Hope Ahead Though The Waters Be Uncharted

uncharted - tom and mark

Uncharted combines elements from all four games, taking pieces here and there to create what seems like an alternate timeline compared to the source material. I’ve got to say, Tom Holland did a commendable job as Nathan Drake. He was able to deliver some famous one-liners and showed some of the great physicality that we see Nathan exhibit in the games. Mark Wahlberg was Mark Wahlberg playing a character named Sully. Charming and funny, with weird face expressions, but as predictable as he is in any other movie. Again, not hating on Mark. Just making an observation. 

The plot of the movie will be familiar to the fans of the franchise. Sully wants to chase a lost treasure, and he needs Drake’s help. In this version of the movie, Drake’s help was sought because Sully knew that he was his former partner Sam’s brother. Nate and his brother were separated when they were young due to the constant troubles the duo would get in together. Sam was working with Sully and Chloe when things went south, but he failed to mention it, which ends up causing some conflict between the main characters.

There are scenes here and there that don’t flow well, or where the editing seemed to have skipped a few moments in the middle. For example, only showing the very beginning and very end of that scene, almost like the production was rushing it. Then there’s the suspension of disbelief that you can choose to ignore for the sake of the overall experience of the movie.
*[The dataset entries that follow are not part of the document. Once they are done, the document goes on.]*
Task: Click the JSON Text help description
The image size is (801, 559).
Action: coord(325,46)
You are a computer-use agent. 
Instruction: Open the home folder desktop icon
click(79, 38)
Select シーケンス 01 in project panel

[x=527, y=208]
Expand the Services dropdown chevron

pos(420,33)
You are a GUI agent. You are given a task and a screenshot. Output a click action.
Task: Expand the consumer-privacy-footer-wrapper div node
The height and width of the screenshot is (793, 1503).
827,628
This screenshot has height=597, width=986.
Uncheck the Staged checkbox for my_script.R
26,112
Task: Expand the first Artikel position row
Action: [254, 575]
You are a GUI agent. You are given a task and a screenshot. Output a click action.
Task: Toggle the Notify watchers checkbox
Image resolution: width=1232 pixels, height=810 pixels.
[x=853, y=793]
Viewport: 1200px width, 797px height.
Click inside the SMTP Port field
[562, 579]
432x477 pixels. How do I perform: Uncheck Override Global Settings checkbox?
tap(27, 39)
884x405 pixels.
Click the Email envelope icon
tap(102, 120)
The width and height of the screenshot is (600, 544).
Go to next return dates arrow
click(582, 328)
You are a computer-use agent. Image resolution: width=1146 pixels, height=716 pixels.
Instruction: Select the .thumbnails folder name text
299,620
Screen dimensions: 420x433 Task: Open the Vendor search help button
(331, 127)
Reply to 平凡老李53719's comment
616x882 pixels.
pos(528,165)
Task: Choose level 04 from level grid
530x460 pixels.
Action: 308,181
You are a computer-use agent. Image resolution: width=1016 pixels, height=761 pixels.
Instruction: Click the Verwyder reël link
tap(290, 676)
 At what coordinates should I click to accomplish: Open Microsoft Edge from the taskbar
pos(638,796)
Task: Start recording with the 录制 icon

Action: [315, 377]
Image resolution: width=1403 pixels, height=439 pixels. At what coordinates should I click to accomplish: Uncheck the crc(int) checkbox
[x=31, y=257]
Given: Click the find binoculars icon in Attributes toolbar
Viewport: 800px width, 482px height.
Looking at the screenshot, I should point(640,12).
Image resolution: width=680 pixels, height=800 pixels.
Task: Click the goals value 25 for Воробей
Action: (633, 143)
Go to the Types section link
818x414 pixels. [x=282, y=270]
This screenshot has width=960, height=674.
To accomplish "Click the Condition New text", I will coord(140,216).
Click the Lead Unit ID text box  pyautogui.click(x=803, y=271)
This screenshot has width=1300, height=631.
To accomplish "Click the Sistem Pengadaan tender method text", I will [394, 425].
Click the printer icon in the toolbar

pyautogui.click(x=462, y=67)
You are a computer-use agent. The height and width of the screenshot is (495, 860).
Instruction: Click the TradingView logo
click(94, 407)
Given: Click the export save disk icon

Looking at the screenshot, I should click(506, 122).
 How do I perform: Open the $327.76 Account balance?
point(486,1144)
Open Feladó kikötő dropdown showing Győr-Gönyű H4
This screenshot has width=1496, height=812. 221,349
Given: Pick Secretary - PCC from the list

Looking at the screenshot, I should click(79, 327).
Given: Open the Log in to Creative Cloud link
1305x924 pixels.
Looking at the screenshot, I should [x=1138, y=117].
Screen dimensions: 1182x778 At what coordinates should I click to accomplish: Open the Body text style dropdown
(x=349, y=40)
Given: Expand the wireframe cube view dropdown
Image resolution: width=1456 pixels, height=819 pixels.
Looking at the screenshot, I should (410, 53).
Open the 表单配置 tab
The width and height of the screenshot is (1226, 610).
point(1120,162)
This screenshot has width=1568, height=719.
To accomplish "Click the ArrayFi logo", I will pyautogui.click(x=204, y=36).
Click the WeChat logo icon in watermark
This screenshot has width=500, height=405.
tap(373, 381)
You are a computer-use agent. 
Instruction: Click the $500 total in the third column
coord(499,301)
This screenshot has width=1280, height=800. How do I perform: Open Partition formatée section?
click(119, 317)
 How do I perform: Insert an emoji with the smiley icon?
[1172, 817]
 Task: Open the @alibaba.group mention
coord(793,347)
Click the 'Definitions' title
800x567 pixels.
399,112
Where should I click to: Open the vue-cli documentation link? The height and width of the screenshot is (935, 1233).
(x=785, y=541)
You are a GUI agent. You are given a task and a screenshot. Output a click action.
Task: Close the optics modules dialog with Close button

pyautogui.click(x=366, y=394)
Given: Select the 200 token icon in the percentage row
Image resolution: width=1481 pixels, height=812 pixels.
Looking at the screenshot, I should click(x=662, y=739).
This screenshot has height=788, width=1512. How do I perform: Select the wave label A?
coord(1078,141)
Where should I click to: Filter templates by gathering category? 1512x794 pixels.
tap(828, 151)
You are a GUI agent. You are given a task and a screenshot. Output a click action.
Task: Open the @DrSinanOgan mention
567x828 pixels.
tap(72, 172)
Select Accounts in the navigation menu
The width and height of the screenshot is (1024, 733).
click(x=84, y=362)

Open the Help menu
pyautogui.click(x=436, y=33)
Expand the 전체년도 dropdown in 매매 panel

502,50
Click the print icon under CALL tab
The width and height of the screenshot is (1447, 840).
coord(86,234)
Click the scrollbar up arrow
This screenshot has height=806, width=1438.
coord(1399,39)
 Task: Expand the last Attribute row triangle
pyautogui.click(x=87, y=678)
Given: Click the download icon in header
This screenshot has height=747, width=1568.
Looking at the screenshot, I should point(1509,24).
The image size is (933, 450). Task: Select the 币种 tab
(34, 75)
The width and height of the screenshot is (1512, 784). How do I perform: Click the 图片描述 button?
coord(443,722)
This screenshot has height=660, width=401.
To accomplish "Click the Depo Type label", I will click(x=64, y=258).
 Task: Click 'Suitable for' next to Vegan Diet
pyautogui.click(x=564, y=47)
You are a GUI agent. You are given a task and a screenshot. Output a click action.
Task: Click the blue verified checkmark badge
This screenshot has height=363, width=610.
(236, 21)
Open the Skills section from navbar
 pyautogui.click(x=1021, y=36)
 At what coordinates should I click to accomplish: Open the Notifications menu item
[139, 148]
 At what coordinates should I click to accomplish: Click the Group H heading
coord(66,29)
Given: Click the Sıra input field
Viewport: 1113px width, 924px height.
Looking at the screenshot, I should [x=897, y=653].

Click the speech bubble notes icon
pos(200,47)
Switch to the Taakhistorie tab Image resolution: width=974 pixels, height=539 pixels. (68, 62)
In the end, it was not a bad movie – you can almost call it an Uncharted film. It started as just another movie with Mark Wahlberg, but by the end there were enough homages to Uncharted and action shots to feel like a genuine adaptation. I hope the sequels have the feeling that the last 30 minutes of this first movie had. If that happens, then we’re in for a franchise that will only get better with time. My final rating for Uncharted is a 7/10. Valiant effort, but it needs more character building.